When you take a loan, you will be repaying more than the amount you borrowed. This is because the lender loses the opportunity to use the money as you borrowed it for a certain period. The additional amount you pay is compensation for that loss.
Personal loan interest rates are applied to all borrower and lender transactions. The interest rate is a percentage applied to the amount of a personal loan. Depending on the repayment frequency and period you choose, you will be repaying the agreed part of the principal amount plus the interest rate for the duration of the loan.
Different Types of Interest Rates
The two types of interest rates offered are fixed and variable.
When you get a personal loan on a fixed interest rate, the repayments you make for the complete term of the loan remain fixed. So you know beforehand, the amount that you have to pay in every installment.
On the other hand, with a variable interest rate, the repayment amount could change over the loan term. Benchmark interest rates and indexes can change the financial market. They, in turn, cause the variable interest to go up or down. Thus depending on the interest rate trajectory, your repayment could also go up or down.

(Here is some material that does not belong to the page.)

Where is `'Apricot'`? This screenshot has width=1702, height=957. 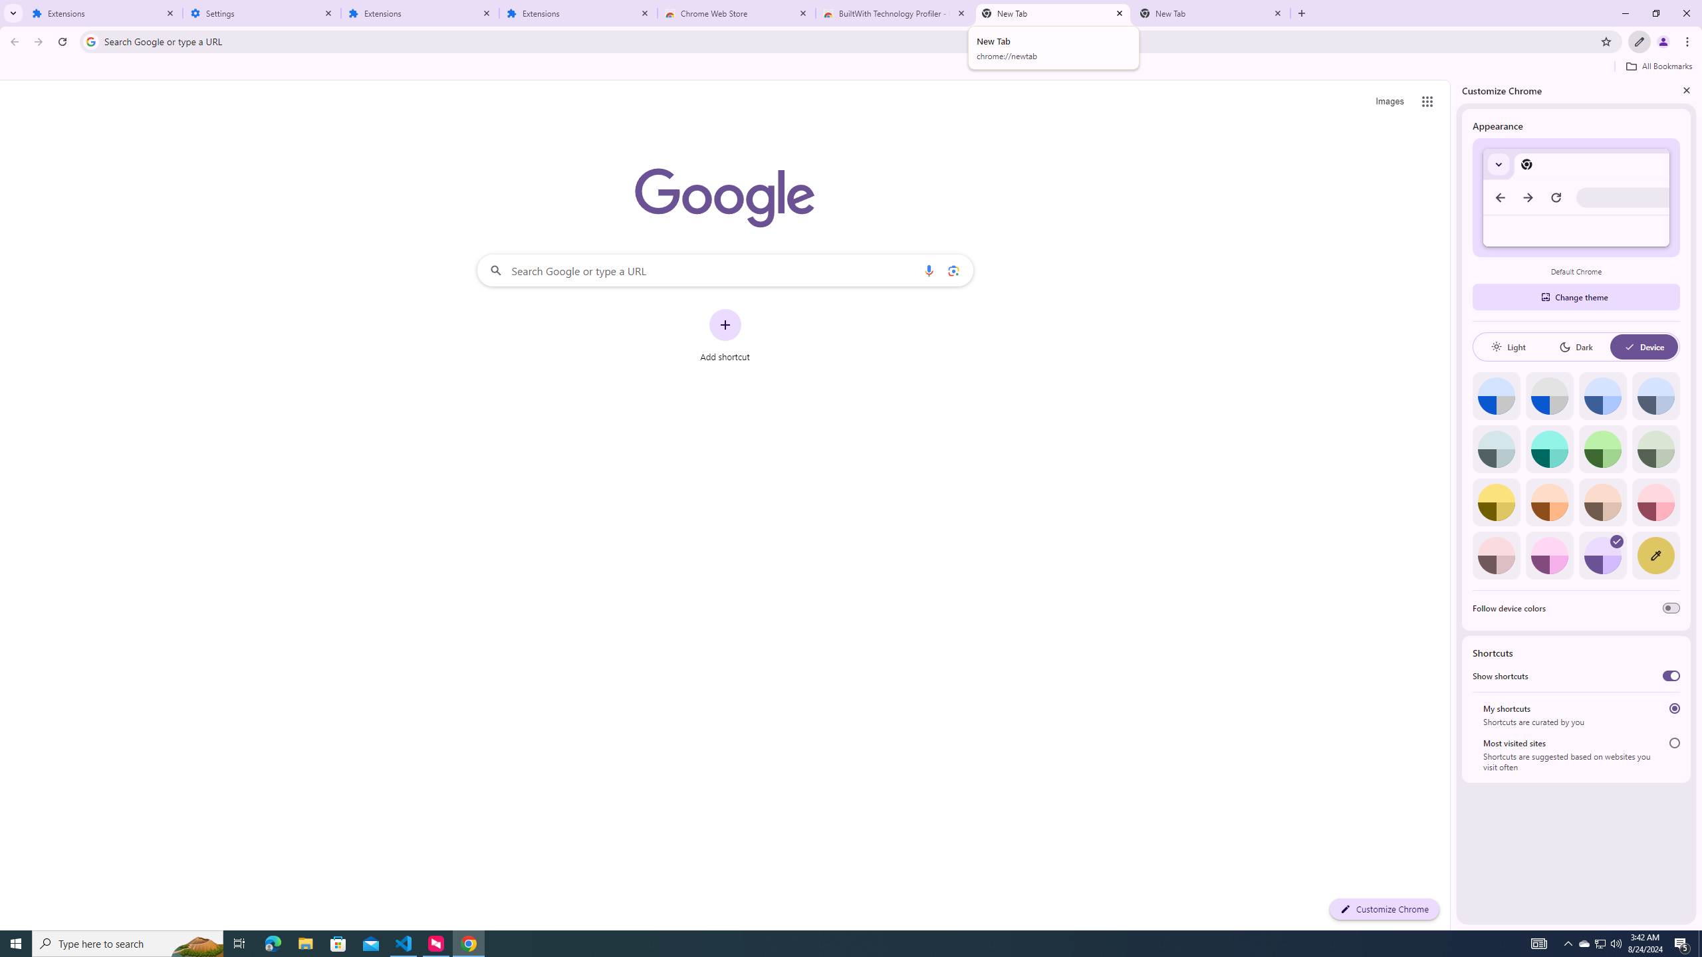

According to the statistical data by RBA, as of February 2020, the average fixed personal loan interest rate was 12.46%. The average variable personal loan interest rate was 14.41%.

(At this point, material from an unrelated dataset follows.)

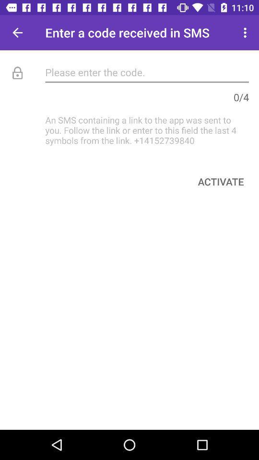  I want to click on share, so click(17, 33).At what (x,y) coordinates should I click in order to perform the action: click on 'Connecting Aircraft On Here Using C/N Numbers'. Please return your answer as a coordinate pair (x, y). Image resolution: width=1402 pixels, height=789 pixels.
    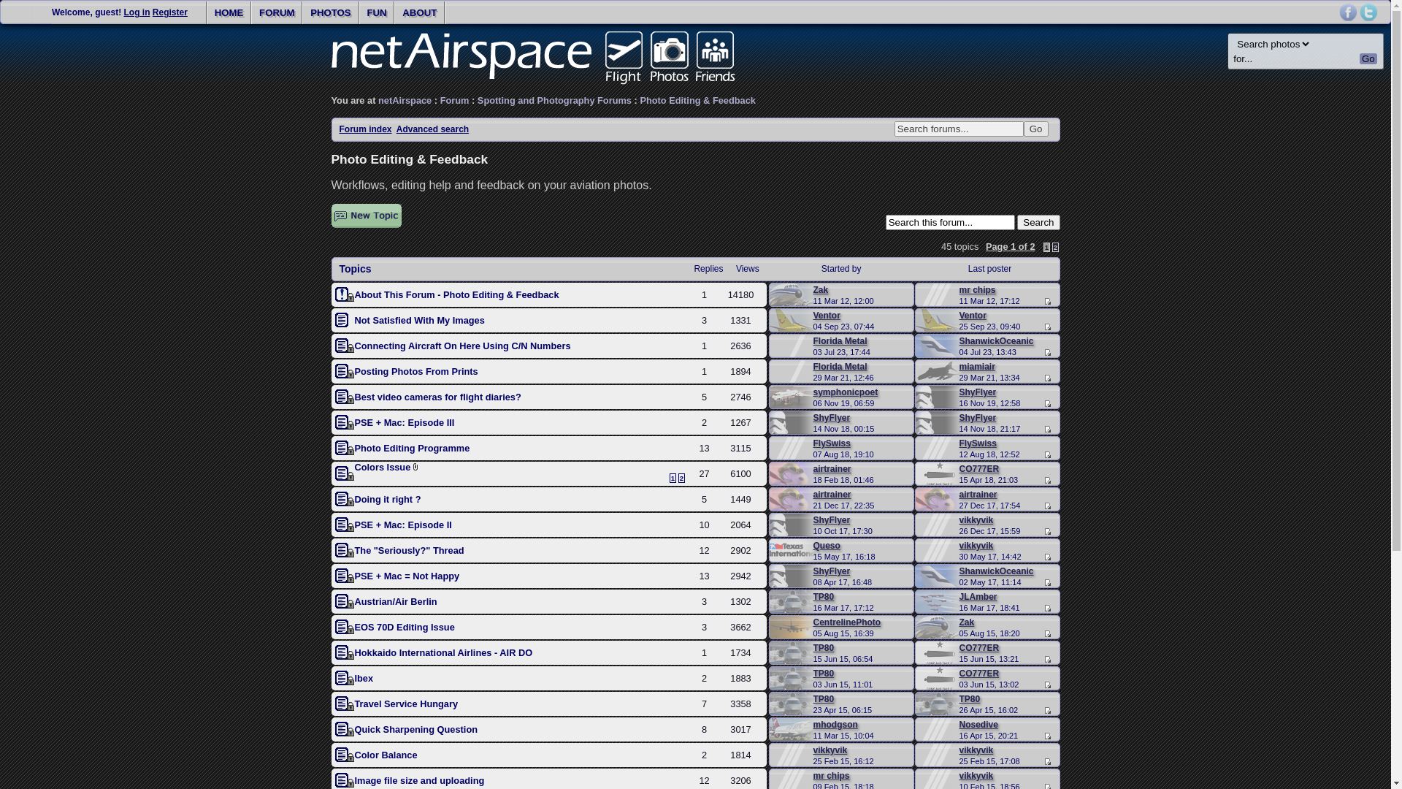
    Looking at the image, I should click on (462, 345).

Factors Affecting Personal Loan Interest Rates
A credit score is often considered a crucial factor by lenders when evaluating your application. The score takes into account the money you have borrowed, whether you repaid on time, and the number of credit applications, among others.
The risk for the lender reduces when you have a high credit score, and you could get a reasonable interest rate on the personal loan. However, the credit score offered by different agencies could vary. So, when applying for a personal loan, check if the credit reporting agency is approved by the lender.
Other factors that affect loan interest rates include employment history, sources of income, and current monthly expenses.
Example of Personal Loan Repayment
If you take a personal loan of $10,000 for a term of one year at an interest rate of 12.99%, you will have to repay $10,717.51. $717.51 is the total interest rate amount. You will be paying $893.13 per month over the year to repay the loan entirely.
The calculation does not include any additional fees that the bank could charge. The interest rate offered is also subject to change depending on your unique financial situation.
For example, the interest rates on personal loans by digital banks such as Alex Bank start from 4.99% and go up to a maximum APR of 19.99%. So with an excellent credit score, you could get a personal loan at one of the best and competitive interest rates in the market.
To sum it up, personal loan interest rates could be fixed or variable, or high or low, depending on your creditworthiness and borrowing capacity, among other things.
Digital banks offer you a personalized interest rate after considering your current financial position. You can also make use of the personal loan calculators available online to understand how the interest rate works.